We heard from Ontarians via our submission and consultation processes. We heard a clear consensus among consumers, industry and regulators alike that reform is required. Our aging population and the decreased availability of defined benefit retirement arrangements, which previously were the mainstay of Ontarians’ retirement security, are just two of the changes that give rise to the need for changes to better protect consumers. Changes to the regulatory framework for those providing financial planning and financial advice have simply not kept pace with the increasing reliance that Ontario consumers place on their financial planners and financial advisors.
Despite recognition that change is required, there is little consensus among stakeholders as to the appropriate reforms. Our priority has been to make recommendations which ensure that Ontario consumers are well-protected when they engage the services of financial planners and financial advisors. In addition, we have endeavored to rationalize the approach to regulation by the different regulatory bodies in an environment where the financial products offered by the securities, mutual fund and insurance sector are increasingly homogenous and the individuals offering the financial planning and financial advisory services are often cross-licensed. Our recommendations are intended to improve regulatory efficiency in the financial services industry.
As indicated in Chapter 2, this is not the first time that regulatory reform of financial planning and financial advice has been recommended. For example, in 2001, an important attempt at reform was attempted and failed. The government clearly acknowledged the pressing need in the Ontario Economic Outlook and Fiscal Reviews since 2013 and Ontario Budgets of 2014 through 2016. We urge that our recommendations for legal reform be considered and implemented as soon as possible.

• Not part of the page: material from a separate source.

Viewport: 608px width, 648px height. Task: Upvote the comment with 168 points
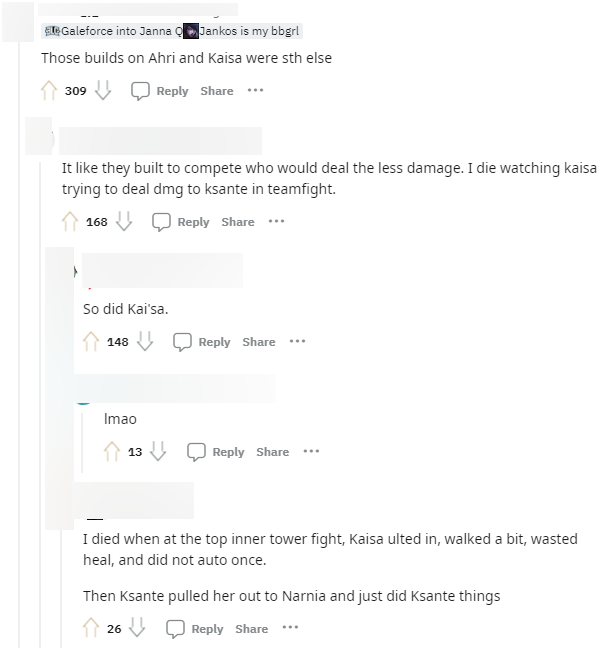[x=70, y=222]
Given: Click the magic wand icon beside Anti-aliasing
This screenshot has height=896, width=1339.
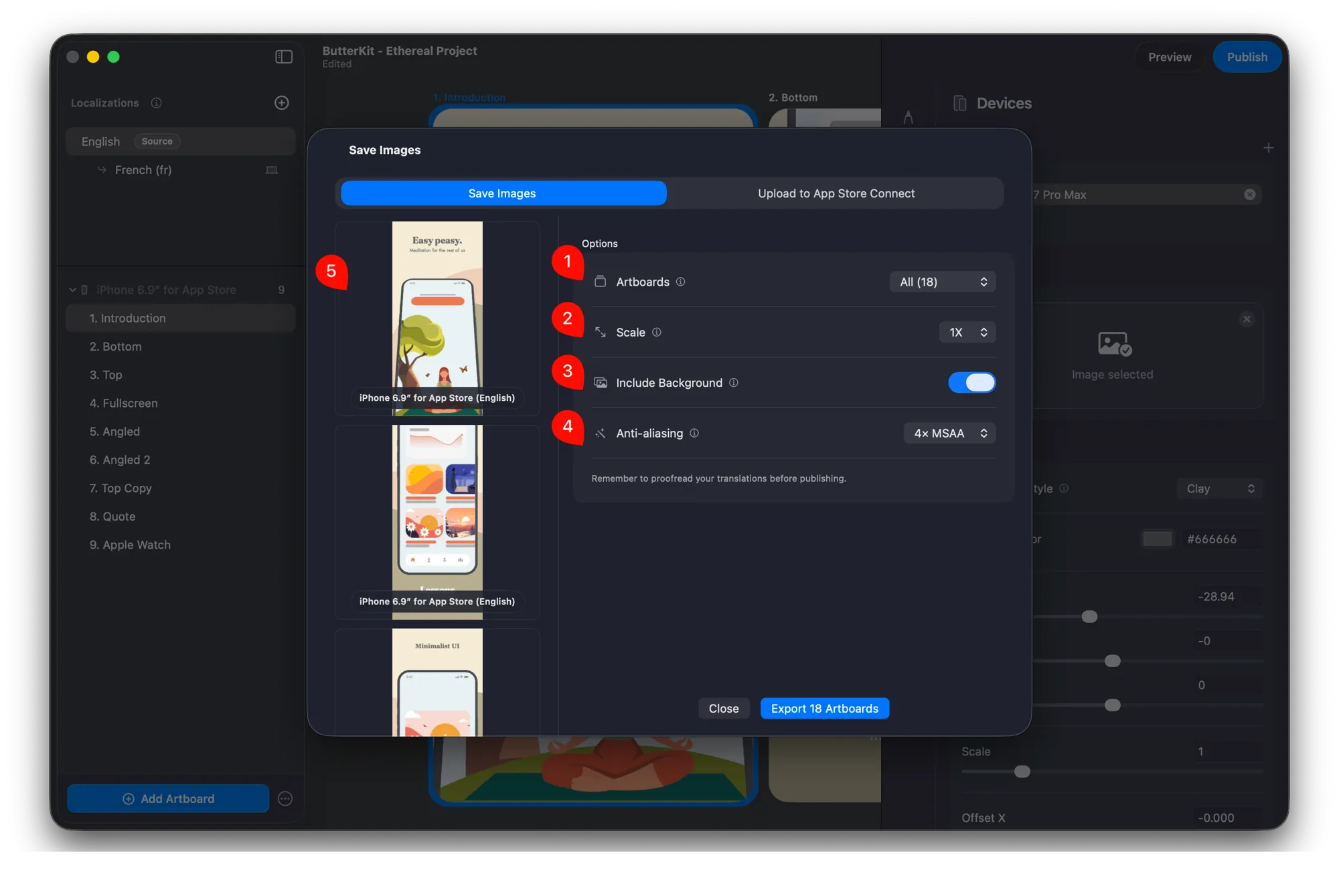Looking at the screenshot, I should [601, 433].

To be properly implemented, our recommendations for regulatory reform will require considerable co-operation among regulatory bodies. Given the need for co-operation and harmonization of the proposed regulatory changes across the securities, insurance and mortgage brokering sectors, we have suggested legislative reform that would mandate the implementation of our recommendations. We have also suggested legislative oversight of the implementation of our recommendations and public reporting of progress. Without this approach, which is outlined in Chapter 7, we doubt that reform can be achieved on a timely basis.
During our deliberations and consultations, we encountered some issues for further consideration that were outside of our direct mandate. Of particular note were the issues surrounding financial redress for consumers when they have been poorly served by firms or individuals engaged in financial planning and the giving of financial advice. A streamlined process for consumers to receive redress and/or compensation in the appropriate circumstances is long overdue. We have outlined our thoughts in this regard in Chapter 11.
Combined, our Committee has over 120 years of experience in financial services and the law relating to the financial services industry. We met 42 times over the course of our mandate in addition to time spent communicating with each other, ministry staff and the public, as well as drafting three public documents and doing research. I would like to thank my fellow committee members for their hard work and thoughtful contributions in fulfilling our mandate.
We would like to thank you for the opportunity to be engaged in this pressing project that is so important to Ontario consumers. We also thank those that attended our consultation sessions and made written submissions to us for their thoughtful presentations and assistance in helping us come to our recommendations for reform. Finally, we thank our support staff at the Ministry of Finance for their dedicated assistance – without which this report would not have been possible.